Stated task -
Answer these questions from the essay on Googlewhacking, each on its own line:
(a) What is a player not allowed to use in a Google query?
(b) According to the hints, what wording at the right end of the blue bar shows that exactly one hit was found?
(c) What does the essay call Googlewhacking in relation to Dave Hickey?

━━ Document passage ━━

A few thoughts on Googlewhacking. For those not in the know, the premise of this new search engine nerd-game is simple. Using Google, find pairs of words that return only one result. The player is not allowed to use quotation marks in her query, as Google returns then a phrase, the two words immediately adjacent to each other, and that’s just too easy. Here are some helpful hints from unblinking.com.
- Googlefactors must exist in this dictionary. It’s so easy to confirm: Google does the work! In the blue bar atop your Google results, accepted terms are linked to dictionary.com, and so appear ‘underlined.’ No line, no link = Googlejack!
- Google also is the arbiter of a whack’s uniqueness. Look to the right end of the blue bar atop your Google results. If you see “Results 1 - 1 of (any number),’ you found exactly one hit = Googlewhack!
- Google shows you an excerpt of the page you whacked. Look at that text. If it’s merely a list of words, No Whack For You!
Once the Googlewhack is found, post it on the internet (aka. here at tomarken.com) and then it is gone forever. So what are we supposed to make of all this? My big question, of course, was “Is there any critical precedent for presenting cultural phenomena (with no obvious ‘artist’) as faux-readymade art objects?” How about Dave Hickey? Re-reading his phenomenal book, Air Guitar, again, just to make sure I had the facts straight, I realized that while he was doing this, he wasn’t really meaning to. And even if he was, Googlewhacking goes way beyond customizing cars.
An old note in my copy of Air Guitar reads:
“I am interested in a sedated beauty, a beauty of refined clarity of thought…elegance.
I am not interested in gaudy things, over the top things, aka. German Expressionism. Visually, we don’t need German Expressionism, if we have Norman Rockwell or Aeon Flux.”
And as much as I feel everything that Dave says about Liberace, Las Vegas, and tailfins, I can’t help but think that it’s all losing out by the second. A new innovation in design is imminent Dave, and it’s an aesthetic of function. The question at hand, of course, is what we want to see, and what we want to see represented. I contend that what we want to see is changing from the frantic visual experience of a Beckmann (Max), a Barnett Newmann, a Rothko, (godforbid) a Pollock, to the elegant, refined aesthetic of Google.com.
Where we square up, however, is democracy. And folks, Google is democracy. And Googlewhacking is Dave’s hotrodding for the online generation.
Take democracy out of a monetary economy, and put it in an information economy. Leave all the implications of that aside. Stir.
Try Googlewhacking as a folk-perception of metadata - a sort of poignant, however inane fascination forged from a structure so overwhelming that it defies any conventional conceptual understanding. I.e. The question “what does google mean?” is so fucking hard to wrap your brain around, that instead “let’s see if we can add some functionality to it.” That’s what it is. It’s a phenomenon that in comparison to the obnoxious (and I mean that) practicalities of Dave’s world of buying and selling and trading and bullshit, is almost instantaneously discredited as time wasting. But as Dave might say, it’s “promoting rebellion, proposing outrageous reconfigurations and different ideas of how the world should look,” (63) in an information economy.

━━━
━━ Material shown ━━

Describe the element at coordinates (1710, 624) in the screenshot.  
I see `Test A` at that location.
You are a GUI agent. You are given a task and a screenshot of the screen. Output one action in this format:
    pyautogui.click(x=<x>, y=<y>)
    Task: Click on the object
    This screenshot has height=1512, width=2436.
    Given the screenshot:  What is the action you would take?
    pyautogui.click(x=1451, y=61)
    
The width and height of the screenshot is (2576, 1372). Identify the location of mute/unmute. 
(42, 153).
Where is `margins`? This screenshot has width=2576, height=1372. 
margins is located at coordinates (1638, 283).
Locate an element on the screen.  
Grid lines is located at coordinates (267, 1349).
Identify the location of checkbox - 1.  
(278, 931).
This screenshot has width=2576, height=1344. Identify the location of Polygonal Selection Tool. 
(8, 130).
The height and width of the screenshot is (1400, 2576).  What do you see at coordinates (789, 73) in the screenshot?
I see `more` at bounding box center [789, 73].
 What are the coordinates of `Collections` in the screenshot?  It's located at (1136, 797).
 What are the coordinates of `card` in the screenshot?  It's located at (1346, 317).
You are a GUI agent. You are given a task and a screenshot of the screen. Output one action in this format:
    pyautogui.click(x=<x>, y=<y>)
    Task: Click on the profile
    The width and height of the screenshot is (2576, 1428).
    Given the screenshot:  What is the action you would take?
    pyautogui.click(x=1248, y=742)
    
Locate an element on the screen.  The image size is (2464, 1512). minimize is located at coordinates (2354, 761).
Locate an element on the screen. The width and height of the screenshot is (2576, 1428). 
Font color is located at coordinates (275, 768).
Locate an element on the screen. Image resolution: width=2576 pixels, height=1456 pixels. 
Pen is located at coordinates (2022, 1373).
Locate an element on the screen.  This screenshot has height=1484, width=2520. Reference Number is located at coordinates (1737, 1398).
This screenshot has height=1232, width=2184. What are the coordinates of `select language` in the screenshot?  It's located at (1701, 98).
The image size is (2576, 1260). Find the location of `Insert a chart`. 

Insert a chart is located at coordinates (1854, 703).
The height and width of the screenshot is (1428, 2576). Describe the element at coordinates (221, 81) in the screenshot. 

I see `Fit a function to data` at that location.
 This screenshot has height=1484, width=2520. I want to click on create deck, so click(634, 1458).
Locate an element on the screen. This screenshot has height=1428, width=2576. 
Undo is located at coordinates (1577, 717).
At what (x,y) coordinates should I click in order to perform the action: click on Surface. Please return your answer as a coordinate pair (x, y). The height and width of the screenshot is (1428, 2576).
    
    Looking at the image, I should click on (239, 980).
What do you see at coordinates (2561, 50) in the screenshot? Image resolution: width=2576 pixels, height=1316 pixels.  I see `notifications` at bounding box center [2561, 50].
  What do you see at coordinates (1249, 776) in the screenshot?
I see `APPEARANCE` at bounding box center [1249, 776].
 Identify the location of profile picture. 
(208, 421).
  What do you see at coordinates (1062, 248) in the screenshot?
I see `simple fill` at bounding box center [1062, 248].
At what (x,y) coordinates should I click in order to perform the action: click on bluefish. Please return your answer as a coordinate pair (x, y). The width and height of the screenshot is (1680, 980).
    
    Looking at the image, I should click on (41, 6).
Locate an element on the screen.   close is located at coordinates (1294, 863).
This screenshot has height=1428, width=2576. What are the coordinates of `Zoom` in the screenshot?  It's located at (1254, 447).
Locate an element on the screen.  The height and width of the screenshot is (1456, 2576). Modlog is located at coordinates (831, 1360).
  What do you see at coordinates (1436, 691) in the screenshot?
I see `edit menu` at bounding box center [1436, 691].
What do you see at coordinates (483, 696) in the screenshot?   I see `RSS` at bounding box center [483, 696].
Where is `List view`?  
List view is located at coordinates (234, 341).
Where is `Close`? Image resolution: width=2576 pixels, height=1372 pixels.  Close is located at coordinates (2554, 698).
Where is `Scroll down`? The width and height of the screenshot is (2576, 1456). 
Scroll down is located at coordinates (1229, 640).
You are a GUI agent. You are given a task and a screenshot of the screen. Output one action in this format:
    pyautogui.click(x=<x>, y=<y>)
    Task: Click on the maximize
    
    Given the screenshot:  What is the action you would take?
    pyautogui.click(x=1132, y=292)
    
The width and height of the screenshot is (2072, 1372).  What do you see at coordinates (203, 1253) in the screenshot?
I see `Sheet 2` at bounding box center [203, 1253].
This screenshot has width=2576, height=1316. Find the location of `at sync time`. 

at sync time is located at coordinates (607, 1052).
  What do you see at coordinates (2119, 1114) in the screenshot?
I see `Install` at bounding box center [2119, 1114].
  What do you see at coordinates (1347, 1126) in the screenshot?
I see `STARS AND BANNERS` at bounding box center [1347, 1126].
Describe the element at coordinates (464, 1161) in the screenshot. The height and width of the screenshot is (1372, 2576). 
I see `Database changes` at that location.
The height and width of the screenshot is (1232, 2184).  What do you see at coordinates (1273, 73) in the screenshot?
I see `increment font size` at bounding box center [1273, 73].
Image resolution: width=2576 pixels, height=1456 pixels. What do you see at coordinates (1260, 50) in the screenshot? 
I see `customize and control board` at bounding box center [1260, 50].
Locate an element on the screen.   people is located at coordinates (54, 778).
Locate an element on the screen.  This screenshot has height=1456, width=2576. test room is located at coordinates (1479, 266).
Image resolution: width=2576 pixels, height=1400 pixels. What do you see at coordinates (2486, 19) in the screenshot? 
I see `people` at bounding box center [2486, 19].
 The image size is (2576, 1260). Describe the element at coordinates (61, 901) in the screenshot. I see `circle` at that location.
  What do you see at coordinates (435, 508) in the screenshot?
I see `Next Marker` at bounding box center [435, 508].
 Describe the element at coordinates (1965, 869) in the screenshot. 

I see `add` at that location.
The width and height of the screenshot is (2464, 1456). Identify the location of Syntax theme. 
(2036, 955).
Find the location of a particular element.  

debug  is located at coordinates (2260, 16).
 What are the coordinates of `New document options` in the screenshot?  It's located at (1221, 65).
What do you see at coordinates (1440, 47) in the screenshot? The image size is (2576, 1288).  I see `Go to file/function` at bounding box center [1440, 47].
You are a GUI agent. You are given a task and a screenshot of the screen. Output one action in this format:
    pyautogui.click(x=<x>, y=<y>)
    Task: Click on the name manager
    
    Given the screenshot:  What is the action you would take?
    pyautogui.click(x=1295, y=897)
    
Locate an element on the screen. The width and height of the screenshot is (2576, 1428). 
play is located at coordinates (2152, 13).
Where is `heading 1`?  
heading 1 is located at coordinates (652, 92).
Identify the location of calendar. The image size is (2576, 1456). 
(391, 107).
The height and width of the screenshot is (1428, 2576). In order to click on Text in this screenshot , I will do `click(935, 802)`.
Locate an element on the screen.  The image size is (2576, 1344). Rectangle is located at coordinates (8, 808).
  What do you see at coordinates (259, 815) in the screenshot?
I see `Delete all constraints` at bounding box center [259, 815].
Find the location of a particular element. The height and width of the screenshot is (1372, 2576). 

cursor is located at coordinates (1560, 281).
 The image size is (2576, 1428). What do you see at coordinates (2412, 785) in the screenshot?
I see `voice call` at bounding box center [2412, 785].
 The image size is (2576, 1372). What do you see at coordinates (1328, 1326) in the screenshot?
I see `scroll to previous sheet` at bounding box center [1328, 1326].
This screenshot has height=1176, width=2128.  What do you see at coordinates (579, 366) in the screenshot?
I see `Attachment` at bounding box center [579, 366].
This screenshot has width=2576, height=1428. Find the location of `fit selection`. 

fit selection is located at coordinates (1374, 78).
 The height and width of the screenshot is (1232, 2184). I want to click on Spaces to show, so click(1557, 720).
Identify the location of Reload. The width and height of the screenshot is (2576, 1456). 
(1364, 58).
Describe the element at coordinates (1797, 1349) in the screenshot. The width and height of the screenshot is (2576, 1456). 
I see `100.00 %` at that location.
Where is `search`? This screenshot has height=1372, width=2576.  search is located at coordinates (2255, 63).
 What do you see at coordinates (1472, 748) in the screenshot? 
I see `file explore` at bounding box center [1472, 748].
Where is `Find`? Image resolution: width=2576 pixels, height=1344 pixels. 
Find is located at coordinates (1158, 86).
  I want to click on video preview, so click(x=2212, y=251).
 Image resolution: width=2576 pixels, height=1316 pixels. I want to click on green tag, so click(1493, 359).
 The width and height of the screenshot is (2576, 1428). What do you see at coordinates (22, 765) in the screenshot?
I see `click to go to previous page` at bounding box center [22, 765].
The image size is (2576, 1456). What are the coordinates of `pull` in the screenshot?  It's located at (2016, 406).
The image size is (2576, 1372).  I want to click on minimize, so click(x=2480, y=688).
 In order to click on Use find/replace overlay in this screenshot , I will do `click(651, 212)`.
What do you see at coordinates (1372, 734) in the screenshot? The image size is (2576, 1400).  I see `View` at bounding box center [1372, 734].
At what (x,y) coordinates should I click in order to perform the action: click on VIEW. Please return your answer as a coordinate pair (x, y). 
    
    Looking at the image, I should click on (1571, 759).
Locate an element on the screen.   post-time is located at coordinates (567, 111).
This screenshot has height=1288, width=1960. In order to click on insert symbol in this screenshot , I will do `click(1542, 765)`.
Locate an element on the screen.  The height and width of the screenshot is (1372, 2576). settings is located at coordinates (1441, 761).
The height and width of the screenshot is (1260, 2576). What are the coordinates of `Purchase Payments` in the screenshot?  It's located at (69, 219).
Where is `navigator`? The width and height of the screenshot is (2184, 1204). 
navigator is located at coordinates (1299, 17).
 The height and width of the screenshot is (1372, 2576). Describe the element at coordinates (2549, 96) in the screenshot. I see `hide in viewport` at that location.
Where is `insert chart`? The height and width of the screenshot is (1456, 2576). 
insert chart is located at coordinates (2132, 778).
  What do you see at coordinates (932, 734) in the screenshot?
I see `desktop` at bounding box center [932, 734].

━━━

Solution to the problem -
(a) Quotation marks.
(b) "Results 1 - 1 of (any number)."
(c) Dave's hotrodding for the online generation.